• [Given request]: Please output the records word for word, starting with the line that contains "Image resolution: width=651" and ending with the last line of the records, with both included.

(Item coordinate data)
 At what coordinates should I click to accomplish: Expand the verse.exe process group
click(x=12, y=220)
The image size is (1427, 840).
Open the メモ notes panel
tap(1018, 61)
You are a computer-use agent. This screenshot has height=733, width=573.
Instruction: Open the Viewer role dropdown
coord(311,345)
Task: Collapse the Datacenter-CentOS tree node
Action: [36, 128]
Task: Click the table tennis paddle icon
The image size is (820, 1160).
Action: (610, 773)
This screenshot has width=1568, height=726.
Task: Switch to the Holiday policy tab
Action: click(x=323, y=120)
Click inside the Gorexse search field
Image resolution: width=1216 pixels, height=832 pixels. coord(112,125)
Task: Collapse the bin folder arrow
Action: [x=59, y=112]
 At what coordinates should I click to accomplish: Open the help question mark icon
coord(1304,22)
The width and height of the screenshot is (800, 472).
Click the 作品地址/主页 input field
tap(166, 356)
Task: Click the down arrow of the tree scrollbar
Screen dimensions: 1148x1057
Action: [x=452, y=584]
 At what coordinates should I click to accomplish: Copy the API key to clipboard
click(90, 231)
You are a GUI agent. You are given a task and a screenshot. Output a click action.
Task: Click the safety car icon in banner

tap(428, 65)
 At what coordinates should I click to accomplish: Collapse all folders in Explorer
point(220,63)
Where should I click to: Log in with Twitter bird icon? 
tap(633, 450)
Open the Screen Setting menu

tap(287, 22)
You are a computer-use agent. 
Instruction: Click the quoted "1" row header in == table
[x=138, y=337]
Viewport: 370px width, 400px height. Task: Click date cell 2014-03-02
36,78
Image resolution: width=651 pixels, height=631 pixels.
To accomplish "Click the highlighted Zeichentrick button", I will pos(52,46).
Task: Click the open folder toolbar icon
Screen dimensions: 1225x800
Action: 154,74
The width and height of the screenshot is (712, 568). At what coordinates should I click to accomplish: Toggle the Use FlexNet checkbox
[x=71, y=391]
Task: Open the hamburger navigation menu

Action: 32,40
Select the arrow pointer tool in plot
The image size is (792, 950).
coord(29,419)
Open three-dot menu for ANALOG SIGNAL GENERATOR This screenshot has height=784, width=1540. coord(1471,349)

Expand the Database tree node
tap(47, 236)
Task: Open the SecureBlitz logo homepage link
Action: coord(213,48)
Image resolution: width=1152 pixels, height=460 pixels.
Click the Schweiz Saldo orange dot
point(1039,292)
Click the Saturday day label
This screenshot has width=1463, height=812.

• [Full solution]:
Image resolution: width=651 pixels, height=631 pixels.
To accomplish "Click the highlighted Zeichentrick button", I will pos(52,46).
Task: Click the open folder toolbar icon
Screen dimensions: 1225x800
Action: 154,74
The width and height of the screenshot is (712, 568). At what coordinates should I click to accomplish: Toggle the Use FlexNet checkbox
[x=71, y=391]
Task: Open the hamburger navigation menu

Action: 32,40
Select the arrow pointer tool in plot
The image size is (792, 950).
coord(29,419)
Open three-dot menu for ANALOG SIGNAL GENERATOR This screenshot has height=784, width=1540. coord(1471,349)

Expand the Database tree node
tap(47, 236)
Task: Open the SecureBlitz logo homepage link
Action: coord(213,48)
Image resolution: width=1152 pixels, height=460 pixels.
Click the Schweiz Saldo orange dot
point(1039,292)
Click the Saturday day label
This screenshot has width=1463, height=812.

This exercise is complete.